En wat is dan dat Woord dat Haggaï uit naam van zijn God allereerst aan Zerubbabel en Jozua moet voorhouden? Dit: 'Alzo spreekt de HEERE der heirscharen, zeggende: Dit volk zegt De tijd is niet gekomen; de tijd dat des HEE­ REN huis gebouwd worde' (vs. 2). Het is dus een woord dat de bouwstop van de tempel aan de kaak stelt. En de HEERE noemt hier de reden die het volk aangeeft als het daarop wordt aangesproken. Men zegt: 'Ja, natuurlijk moet de tempel wel herbouwd worden en daar zullen we ons te zijner tijd ook zeker toe zetten, maar nu nog niet.

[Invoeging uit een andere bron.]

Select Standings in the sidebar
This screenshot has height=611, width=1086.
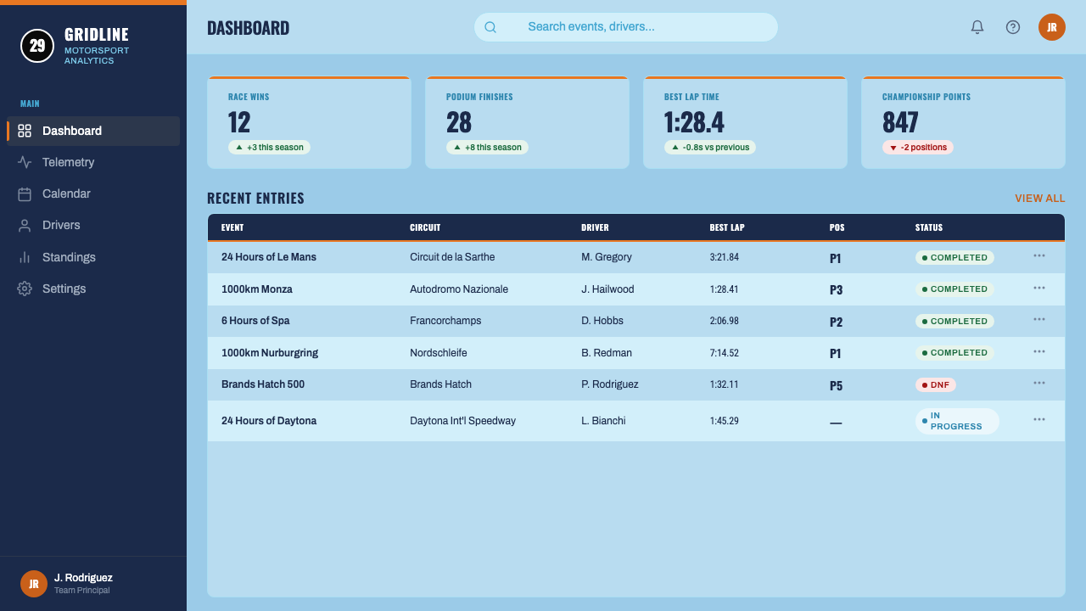click(x=93, y=257)
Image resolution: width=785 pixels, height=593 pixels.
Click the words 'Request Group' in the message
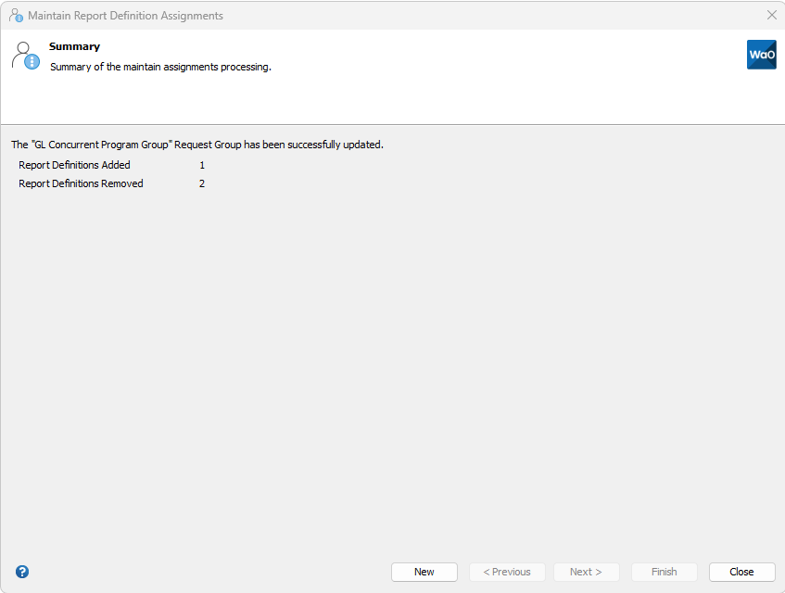click(208, 145)
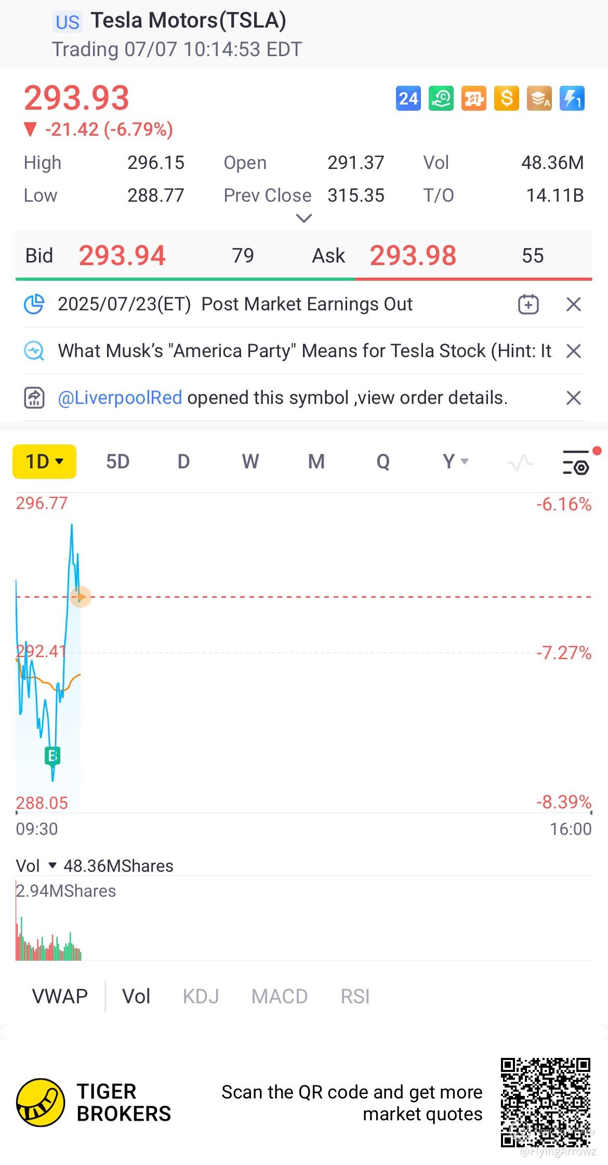Enable the MACD indicator

[x=280, y=997]
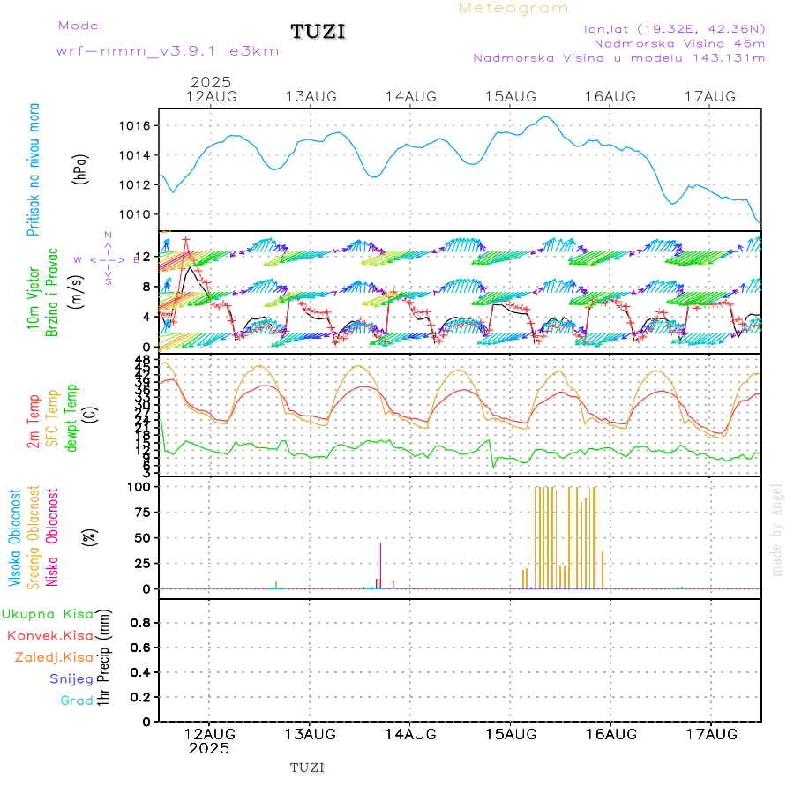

De tijd is er nu nog niet rijp voor. En als dan gevraagd werd: waarom niet? Dan had men allerlei redenen bij de hand. Economisch ging het niet best. De inkomsten waren laag. Misoogsten plaag- den het volk. Het kostte hun moeite om de touwtjes aan elkaar te knopen. En ja, om je dan ook nog te zetten aan de herbouw van de tempel, dat was problematisch. Dat zou teveel inspanning vergen. Te zware offers en te veel geld. In ieder geval het standaard-antwoord van het volk was: 'De tijd is niet gekomen; de tijd dat des HEEREN huis gebouwd worde'! En kennelijk zijn Zerubbabel en Jozua daar niet tegen opgetreden maar hebben ze daarin berust.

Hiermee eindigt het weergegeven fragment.